Ironic echo bot is ironic

Licaon_Kter, seems like you need to invest in better MUC moderation techniques :)

Members only?

Maybe. Are they using multiple servers?

Yes

Just closed the chatroom and removed the autojoin flag for now.

Only noise, no info atm.

Let's all do that...oh wa-

> Let's all do that... Just kick everyone but morf :D

That would work. Whom will they spam if nobody is there? Just drain them. 😁

That's somewhat equivalent to a shadowban, but more inconvenient for the innocent people :)

Shadow banning would probably be pretty effective here... He would think everyone was just ignoring him

Not sure. He's joined with multiple JIDs so unless you shadow-ban all of them immediately, he'll notice himself.

moparisthebest: no, I realized it really wouldn't work on xmpp: they'd easilly observe the ban with another acct

That's ok, more work for him?

Hm?

I mean, a simple ban would be no less effective

And no more...

Exactly.

And that won't do the trick.

Holger: ejabberd *can't* set "moderators PM only" right? https://github.com/processone/ejabberd/issues/3736#issuecomment-1039415716 That would help since now I can't be reached there...to give member status to the worthy ones

Holger, so you echo visitor messages only to admins and other visitors? :)

That at least cuts out the noise for 90% of people

What if you had muc mode where all new users joined "shadow banned" (except mods would see) and you kept a queue of the last few messages so if mods saw they were good, the unban would let their messages through?

Yeah something like that maybe.

Significantly more annoying to implement of course :(

But for now I'm personally fine with just going members-only for a day :-)

The vast majority of current occupants are not members though

Yeah.
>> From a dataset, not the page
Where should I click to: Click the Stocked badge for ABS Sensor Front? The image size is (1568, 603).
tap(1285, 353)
They'd have to wait a day, that's the downside.

Then again the vast majority of the vast majority is probably just idling anyway.
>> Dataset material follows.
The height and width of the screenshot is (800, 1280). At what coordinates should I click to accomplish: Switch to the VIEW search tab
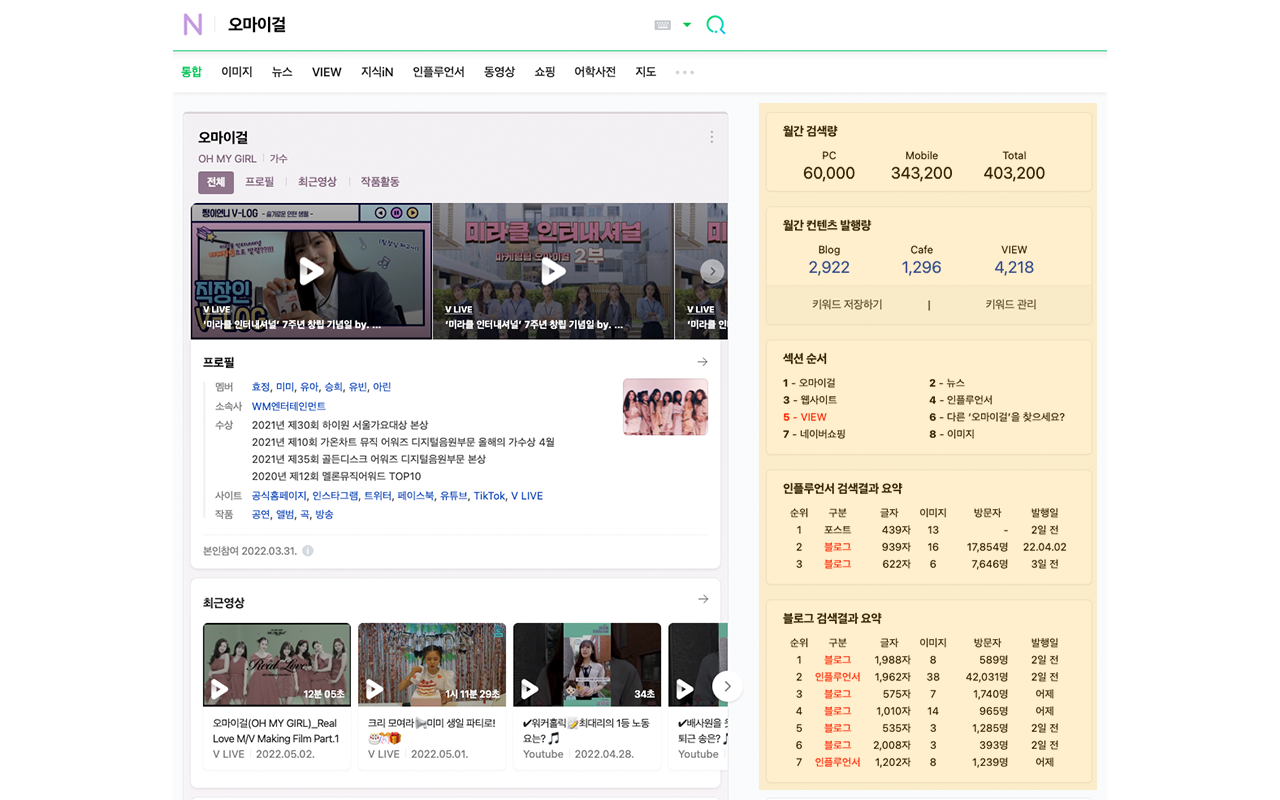coord(326,71)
Licaon_Kter: We could configure the room to allow visitors to send PMs to moderators (such as you) you. Not sure that's what you're suggesting?

"to moderators (such as you) only".

Holger: I have this in Offtopic but they can't afaik

Well as Badlop explained in that message it's configurable by the room owner.
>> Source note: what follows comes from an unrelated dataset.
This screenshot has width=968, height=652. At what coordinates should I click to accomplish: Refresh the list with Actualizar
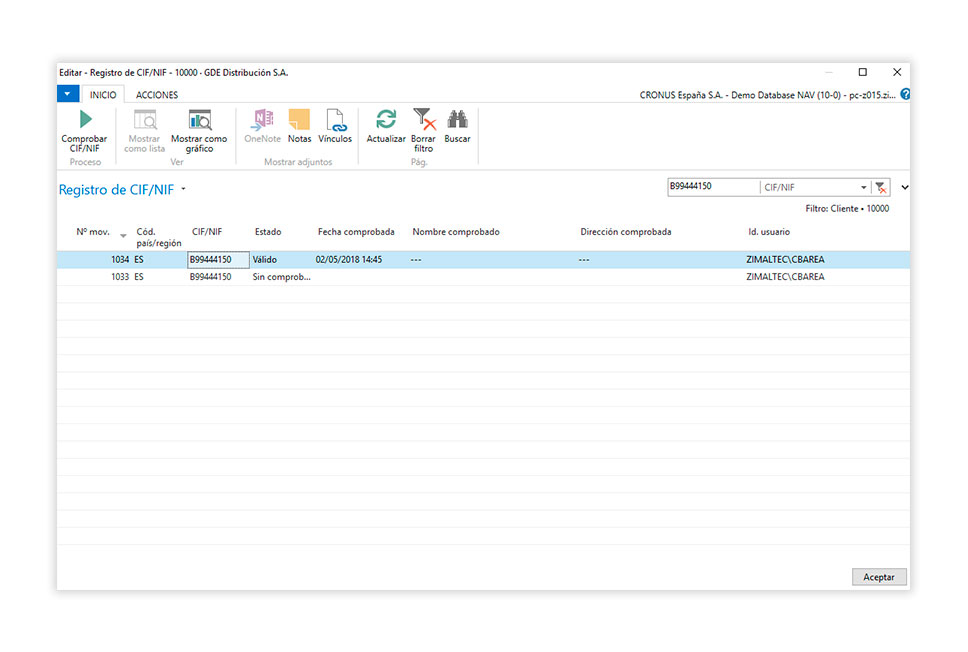pos(386,121)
> Can visitors send private messages to ...

> allow_private_messages_from_visitors : anyone | moderators | visitors

Last line says: > The only option that has no equivalent is muc#roomconfig_allowpm : moderators

So now I gotta go reading '45 to understand what it does? :-)

Sorry lol

moparisthebest: can you PM me in Offtopic?

Licaon_Kter: Ok '45 muc#roomconfig_allowpm controls who may *send* PMs.

Licaon_Kter: ejabberd allows you to configure who may *receive* PMs.

Licaon_Kter: I thought you were asking for the latter.

Licaon_Kter: no, button is greyed out in Conversations

Holger: Wonder what Dino sets in room config, the wrong one or nothing, since I can't PM either

I gotta reach for Gajim I guess...later

My crystal ball would guess 'nothing', and the default in that case can be specified in ejabberd.yml.

Offtopic is on Trashserver for reasons

So yes, Gajim FTW of course.

> members-only (FWIW I meant 'moderated' of course, i.e. 'only members can send messages'.)

Holger, ah right, yes, that makes more sense :)

https://upload.convorb.im/7c370453f738f2c0c995eaee643e5e0aba76aeb0/LZLCzcfpuhihniMyMRfbs945Rh3Q3a5qdK9Y3MGu/mucsettingspm.png

Holger, ^^^ now what? > '45 muc#roomconfig_allowpm controls who may *send* PMs. That's what both Dino and Gajim say > ejabberd allows you to configure who may *receive* PMs. So not respecting '45 ?

Licaon_Kter: Well ejabberd isn't actually violating the spec, servers aren't required to offer all config fields listed in '45, and ejabberd just doesn't support the #roomconfig_allowpm field. It offers different, custom fields with similar purposes. (Would be a violation if it offered a field using the '45 name with different semantics.) But yes if possible it would be good to stick to the registered fields, especially for fields that clients explicitly support. I wasn't aware this is the case for the #roomconfig_allowpm field.